▶ [PAGE EXTRACT]:
────────────────────

By Carl Blake, Kurt Smith and YiFeng Wu of Transphorm, Inc.

Until now, the results for 600V GaN devices in Extended Lifetime testing have not been available. Customer confidence has been based upon the performance of the early samples, followed by beta samples that had passed most qualification tests and, finally, by JEDEC qualified samples which have been produced only by Transphorm Inc. With the availability of qualified devices, it has become possible to perform meaningful extended lifetime testing to predict lifetime for these new devices.

Power devices using GaN are still in their early adoption phase, so questions remain regarding the reliability of these devices. Unfortunately, there is also a great deal of misinformation circulating about GaN devices, mostly due to failures of devices that have never passed even a basic JEDEC-type qualification. This has raised the question: Are the failures due to the material or the device design?

To address these questions we have taken examples of high-voltage GaN devices that have passed the typical 1,000 hour stress tests and have subjected them to long-term elevated stress testing. This article reports the results beyond the first 1,000 hours of stress testing. It also provides insight into the quality and intrinsic reliability of these first generation, high-voltage GaN power devices.

────────────────────

▶ [DATASET EXCERPT]:

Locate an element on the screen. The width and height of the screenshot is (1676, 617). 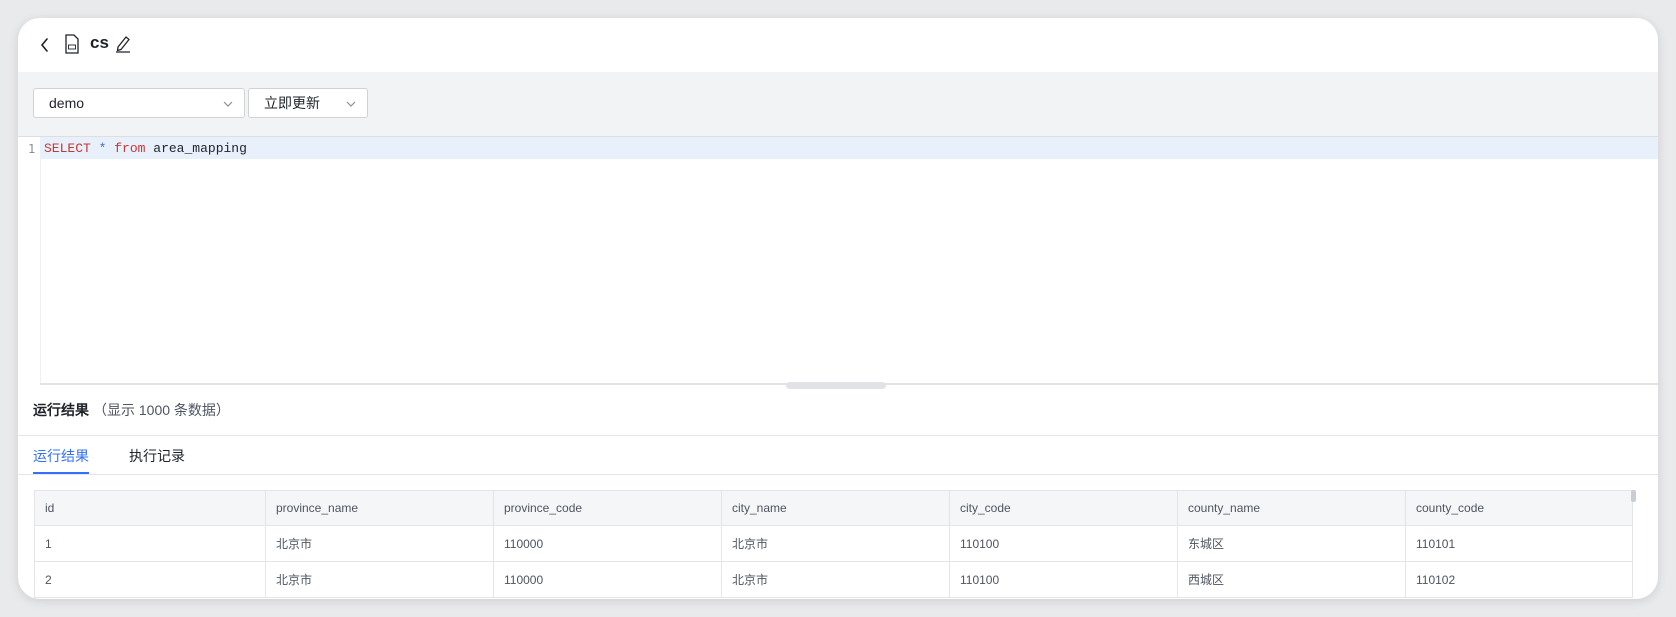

────────────────────

▶ [APPLY WHAT YOU READ]:
a – According to the GaN reliability article, what is most of the misinformation about GaN devices due to?
b – Pick up the GaN reliability article after its last sentence and keep writing it.

▶ [ANSWERS TO THE TASKS]:
a – It is mostly due to failures of devices that never passed even a basic JEDEC-type qualification.

b –
Building a Strong Foundation

Before any meaningful extended life-testing could commence, it was necessary to establish a baseline stable process that could successfully pass a series of tests, such as those defined by JEDEC, to determine if silicon devices are suitable for use in commercial applications. The goal of these tests are shown in Table 1.

JEDEC qualification tests and goals

The graph shown in Figure 1 illustrates the traditional bathtub curve used to describe the failure distribution over time. During the early development of Transphorm’s EZ-GaNTM product family, a high early failure rate showed problems in both the design and manufacturing. By 2010 those problems had been reduced sufficiently so that the formal qualification process could begin.

Bathtub curve

    Figure 1: Bathtub curve

Early results of the tests (Table 1) showed that the tests related to packaging produced results similar to the existing silicon type devices, and it became clear that the most difficult test to pass would be high temperature reverse bias (HTRB) test. This was reasonable to expect since the number one issue that needed to be solved with the GaN power devices was “Trapping” -- as has been previously reported by multiple groups attempting to develop such devices. An early indication of trapping was current collapse of dynamic Ron, both of which Transphorm solved in 2009.

As we learned during the development of the EZ-GaN™ product family, the testing, mentioned previously, was very effective in identifying weaknesses that required changes in the device design in order to eliminate the failure modes that were identified. In 2012, Transphorm’s GaN-on-silicon carbide (SiC) products successfully passed these basic tests, which was followed in 2013 with the successful qualification of its 600V GaN-on-Silicon (Si) products [1].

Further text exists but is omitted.